They would then continue to learn, dancing both parts, gradually leading more, until one night one of the more experienced men would tell them to put on a suit on Saturday because they were going to a dance, or milonga. I have asked many elderly men how long that whole process took, and not one has told me that it took less than three years.

Their first dance with a woman would have to be arranged for them. No woman would dance with a young man she had never seen dancing. There were too many good dancers for her to be interested in risking a dance with someone if she didn't know if he could dance, so unless he was exceptionally good looking, one of his more experienced friends would have to ask a woman, as a personal favour to him, to dance with the boy. If it went well then he could be left to carry on, as the other women would have seen him dance. If it went badly then he would have to go back to the práctica until he could do better.

The men did not simply go to the práctica to learn to dance - or there would not have been any experienced men for the beginners to dance with. The men continued to go to the práctica for a couple of hours each night, four or five nights a week, before they went to the milonga. In fact several men have said to me that you did your real dancing at the práctica. You went to the milonga to meet women. Generally the men in the prácticas followed better than the women in the milongas did. And in a práctica you could experiment more and take risks. Dancing with a woman you had to stick to what you could do perfectly, to increase her enjoyment of the dance.

In the prácticas there would be men who specialised in following - although they also led in the milongas to meet women. Often men had regular dancing partners, and there would be demonstration dances done in the milongas to a very high standard.

The process by which a man would learn to dance was similar to the way a child learns a language. First of all the child listens. Then, after perhaps nine months the child starts to make little noises, imitating the sound of words spoken by the adults around it. But mostly it still listens. Gradually it starts to make words, and then phrases and sentences, until by the age of three a child can have a proper conversation. There is still some way to go, of course, but the fundamentals are there, and a child who learns in this way doesn't make grammatical mistakes as an adult. The child may grow up to be a poet or someone inarticulate, but whatever use it makes of the language it learns, the fundamentals are always right.
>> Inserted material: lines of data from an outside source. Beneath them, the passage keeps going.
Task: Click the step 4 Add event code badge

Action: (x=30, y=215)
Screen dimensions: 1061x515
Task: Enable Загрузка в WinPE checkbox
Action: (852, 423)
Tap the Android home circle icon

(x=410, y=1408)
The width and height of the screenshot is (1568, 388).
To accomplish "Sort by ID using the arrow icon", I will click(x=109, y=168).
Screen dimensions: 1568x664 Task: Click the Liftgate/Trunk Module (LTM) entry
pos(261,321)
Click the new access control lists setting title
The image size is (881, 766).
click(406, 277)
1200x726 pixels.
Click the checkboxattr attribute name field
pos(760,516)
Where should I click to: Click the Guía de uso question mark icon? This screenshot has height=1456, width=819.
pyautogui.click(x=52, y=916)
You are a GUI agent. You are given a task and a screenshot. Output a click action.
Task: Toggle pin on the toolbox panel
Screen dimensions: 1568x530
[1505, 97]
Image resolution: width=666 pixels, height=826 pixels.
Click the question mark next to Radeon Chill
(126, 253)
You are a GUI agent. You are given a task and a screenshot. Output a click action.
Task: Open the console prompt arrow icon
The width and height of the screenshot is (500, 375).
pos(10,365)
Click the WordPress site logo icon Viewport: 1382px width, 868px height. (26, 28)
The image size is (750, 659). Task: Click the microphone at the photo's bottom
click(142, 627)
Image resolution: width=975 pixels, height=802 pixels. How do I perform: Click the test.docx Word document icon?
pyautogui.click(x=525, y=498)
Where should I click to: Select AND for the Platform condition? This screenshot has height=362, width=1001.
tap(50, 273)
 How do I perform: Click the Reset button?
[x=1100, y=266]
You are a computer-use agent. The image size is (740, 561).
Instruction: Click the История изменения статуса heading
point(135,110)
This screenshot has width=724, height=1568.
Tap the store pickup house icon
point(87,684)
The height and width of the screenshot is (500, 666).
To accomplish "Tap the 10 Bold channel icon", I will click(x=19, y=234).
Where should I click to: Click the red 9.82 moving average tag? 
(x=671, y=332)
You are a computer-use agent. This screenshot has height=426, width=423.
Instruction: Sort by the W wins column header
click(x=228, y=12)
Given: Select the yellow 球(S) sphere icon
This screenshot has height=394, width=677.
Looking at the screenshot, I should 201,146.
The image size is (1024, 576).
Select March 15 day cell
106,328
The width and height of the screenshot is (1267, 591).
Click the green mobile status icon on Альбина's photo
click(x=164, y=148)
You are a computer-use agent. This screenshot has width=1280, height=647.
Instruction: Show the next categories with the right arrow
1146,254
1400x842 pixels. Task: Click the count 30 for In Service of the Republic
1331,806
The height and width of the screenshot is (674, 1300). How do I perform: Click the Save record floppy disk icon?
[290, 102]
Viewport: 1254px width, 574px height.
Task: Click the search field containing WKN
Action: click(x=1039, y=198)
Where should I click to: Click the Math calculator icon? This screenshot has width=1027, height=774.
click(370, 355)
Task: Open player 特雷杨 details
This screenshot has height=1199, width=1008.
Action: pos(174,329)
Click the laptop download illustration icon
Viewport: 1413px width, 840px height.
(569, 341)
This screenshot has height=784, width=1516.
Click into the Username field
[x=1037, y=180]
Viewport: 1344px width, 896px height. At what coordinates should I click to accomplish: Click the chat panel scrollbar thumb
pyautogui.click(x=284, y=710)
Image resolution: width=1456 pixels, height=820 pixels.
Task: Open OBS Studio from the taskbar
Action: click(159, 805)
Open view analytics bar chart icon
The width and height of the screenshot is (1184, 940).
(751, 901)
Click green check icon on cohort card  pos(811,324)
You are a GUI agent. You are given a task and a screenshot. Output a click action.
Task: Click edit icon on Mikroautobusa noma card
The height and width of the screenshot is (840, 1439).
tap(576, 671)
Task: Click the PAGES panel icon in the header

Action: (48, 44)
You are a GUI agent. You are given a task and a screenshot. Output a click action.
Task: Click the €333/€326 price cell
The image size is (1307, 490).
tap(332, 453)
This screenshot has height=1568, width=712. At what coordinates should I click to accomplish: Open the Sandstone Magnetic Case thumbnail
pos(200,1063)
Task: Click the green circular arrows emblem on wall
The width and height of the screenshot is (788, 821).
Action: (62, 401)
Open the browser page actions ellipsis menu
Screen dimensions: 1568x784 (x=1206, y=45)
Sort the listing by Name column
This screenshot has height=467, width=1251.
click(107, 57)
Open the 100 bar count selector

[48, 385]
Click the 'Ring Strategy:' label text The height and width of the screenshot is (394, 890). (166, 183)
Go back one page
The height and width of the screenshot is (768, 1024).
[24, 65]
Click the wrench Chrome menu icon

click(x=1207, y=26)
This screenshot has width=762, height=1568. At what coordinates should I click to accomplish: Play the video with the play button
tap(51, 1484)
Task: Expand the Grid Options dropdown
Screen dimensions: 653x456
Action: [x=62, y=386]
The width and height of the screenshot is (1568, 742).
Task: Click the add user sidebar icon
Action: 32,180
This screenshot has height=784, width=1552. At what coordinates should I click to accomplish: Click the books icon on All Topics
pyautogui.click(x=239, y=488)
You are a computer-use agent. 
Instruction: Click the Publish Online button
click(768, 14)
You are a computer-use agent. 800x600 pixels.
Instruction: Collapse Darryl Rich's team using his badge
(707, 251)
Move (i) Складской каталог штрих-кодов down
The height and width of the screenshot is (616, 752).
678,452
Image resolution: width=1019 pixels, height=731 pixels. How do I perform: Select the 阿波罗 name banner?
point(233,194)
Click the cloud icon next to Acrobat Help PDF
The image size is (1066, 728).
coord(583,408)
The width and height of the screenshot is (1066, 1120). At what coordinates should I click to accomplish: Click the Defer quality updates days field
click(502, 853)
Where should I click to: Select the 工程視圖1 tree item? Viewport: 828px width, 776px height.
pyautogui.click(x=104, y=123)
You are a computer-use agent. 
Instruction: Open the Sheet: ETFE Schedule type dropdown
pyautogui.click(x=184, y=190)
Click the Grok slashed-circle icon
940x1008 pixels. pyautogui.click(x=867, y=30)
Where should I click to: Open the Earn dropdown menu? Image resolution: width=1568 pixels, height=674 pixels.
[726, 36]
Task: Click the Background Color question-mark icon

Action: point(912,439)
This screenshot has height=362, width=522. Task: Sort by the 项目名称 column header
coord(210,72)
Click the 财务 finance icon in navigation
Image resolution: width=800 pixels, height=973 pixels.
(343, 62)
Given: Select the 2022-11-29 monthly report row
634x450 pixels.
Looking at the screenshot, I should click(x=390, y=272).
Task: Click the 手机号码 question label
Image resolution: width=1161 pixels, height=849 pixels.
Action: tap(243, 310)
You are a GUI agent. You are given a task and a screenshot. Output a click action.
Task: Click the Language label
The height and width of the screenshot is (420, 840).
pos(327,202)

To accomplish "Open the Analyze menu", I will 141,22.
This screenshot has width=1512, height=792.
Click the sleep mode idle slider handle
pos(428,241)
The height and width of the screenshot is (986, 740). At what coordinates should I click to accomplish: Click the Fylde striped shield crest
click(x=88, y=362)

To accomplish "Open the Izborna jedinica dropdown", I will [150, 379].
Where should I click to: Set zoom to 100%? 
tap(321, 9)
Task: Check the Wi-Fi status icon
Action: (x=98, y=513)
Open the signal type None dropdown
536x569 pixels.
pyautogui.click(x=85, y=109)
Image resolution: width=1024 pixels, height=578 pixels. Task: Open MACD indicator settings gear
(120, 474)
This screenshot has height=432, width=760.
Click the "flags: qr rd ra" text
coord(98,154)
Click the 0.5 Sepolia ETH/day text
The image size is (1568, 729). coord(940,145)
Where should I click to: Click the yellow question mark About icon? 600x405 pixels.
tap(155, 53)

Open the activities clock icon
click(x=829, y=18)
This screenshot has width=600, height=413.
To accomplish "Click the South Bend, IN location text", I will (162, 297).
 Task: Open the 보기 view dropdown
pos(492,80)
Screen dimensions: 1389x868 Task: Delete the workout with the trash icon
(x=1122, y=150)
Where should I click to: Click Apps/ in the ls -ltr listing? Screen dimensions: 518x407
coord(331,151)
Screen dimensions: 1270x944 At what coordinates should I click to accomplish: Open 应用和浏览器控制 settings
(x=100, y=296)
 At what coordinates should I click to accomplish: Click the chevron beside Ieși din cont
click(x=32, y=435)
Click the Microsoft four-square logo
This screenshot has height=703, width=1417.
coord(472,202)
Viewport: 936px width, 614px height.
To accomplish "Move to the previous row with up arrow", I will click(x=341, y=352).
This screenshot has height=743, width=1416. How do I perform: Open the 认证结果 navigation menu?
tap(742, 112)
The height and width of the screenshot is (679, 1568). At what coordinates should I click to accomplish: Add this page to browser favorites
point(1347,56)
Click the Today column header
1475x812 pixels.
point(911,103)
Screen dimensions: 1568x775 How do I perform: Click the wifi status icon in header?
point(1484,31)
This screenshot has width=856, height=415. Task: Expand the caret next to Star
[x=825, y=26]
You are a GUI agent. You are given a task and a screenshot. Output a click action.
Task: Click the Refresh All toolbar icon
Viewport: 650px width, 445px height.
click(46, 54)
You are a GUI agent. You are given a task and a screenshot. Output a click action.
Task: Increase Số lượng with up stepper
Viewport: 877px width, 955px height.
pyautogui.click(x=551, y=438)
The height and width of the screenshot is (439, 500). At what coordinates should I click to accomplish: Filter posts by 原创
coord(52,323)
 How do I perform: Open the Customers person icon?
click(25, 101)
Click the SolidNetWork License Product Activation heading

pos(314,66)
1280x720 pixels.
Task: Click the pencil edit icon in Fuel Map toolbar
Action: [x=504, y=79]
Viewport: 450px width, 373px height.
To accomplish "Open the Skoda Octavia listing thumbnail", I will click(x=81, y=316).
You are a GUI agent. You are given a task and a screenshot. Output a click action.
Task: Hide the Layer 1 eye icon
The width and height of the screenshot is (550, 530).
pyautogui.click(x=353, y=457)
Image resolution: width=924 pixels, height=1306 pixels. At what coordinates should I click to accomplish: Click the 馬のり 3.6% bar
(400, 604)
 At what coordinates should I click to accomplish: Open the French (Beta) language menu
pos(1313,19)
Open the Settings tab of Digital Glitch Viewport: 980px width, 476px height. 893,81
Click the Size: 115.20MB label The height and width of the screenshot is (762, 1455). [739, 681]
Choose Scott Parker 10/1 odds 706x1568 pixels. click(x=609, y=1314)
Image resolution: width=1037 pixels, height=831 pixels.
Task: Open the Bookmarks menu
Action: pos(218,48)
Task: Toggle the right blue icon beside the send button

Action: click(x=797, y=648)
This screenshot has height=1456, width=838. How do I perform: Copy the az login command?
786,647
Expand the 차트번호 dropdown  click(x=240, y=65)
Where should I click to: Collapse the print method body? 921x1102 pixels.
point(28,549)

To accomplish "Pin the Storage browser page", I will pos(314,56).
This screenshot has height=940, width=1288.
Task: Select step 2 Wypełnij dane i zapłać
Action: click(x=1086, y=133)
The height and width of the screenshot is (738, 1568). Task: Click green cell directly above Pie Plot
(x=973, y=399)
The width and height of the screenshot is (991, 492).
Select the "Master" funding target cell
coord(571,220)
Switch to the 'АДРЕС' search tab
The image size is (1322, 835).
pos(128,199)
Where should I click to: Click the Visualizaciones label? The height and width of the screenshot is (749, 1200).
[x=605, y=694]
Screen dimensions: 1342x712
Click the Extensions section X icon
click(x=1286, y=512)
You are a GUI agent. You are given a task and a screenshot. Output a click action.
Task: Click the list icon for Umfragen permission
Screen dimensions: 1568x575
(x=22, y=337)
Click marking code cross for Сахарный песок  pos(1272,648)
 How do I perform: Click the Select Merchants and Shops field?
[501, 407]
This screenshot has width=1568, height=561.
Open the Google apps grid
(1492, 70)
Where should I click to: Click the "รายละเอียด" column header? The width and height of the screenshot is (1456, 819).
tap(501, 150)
When I ask elderly women how they learned to dance, the story is also similar whichever part of town they come from. It was done in private and in the home. Many were taught by fathers, brothers or uncles, but some were taught by mothers, sisters or aunts. When I ask a woman who says she was taught by her mother, "So your mother danced the man's part?" she say, "Obviously," as though I was insane to ask the question.

While it is not part of the official history of Tango, I do believe that a considerable number of women in the Golden Age (and probably before that too) did learn to dance the man's part as well as the woman's part, and took their Tango as seriously as the men did. There was much less pressure on women to reach a high standard in the dance, as they were such a rare commodity. A woman did not have to be a particularly good dancer in order to dance all night if she wished. But it is my belief that those women who were captivated by the Tango did practice together in private, and did learn to dance both parts.

When you talk to the men about the standard of the women it is clear that some women were significantly better than the rest, and that they were the ones that any man would choose to dance with. I do believe that these were the women who practiced, and who, in the privacy of their homes, led.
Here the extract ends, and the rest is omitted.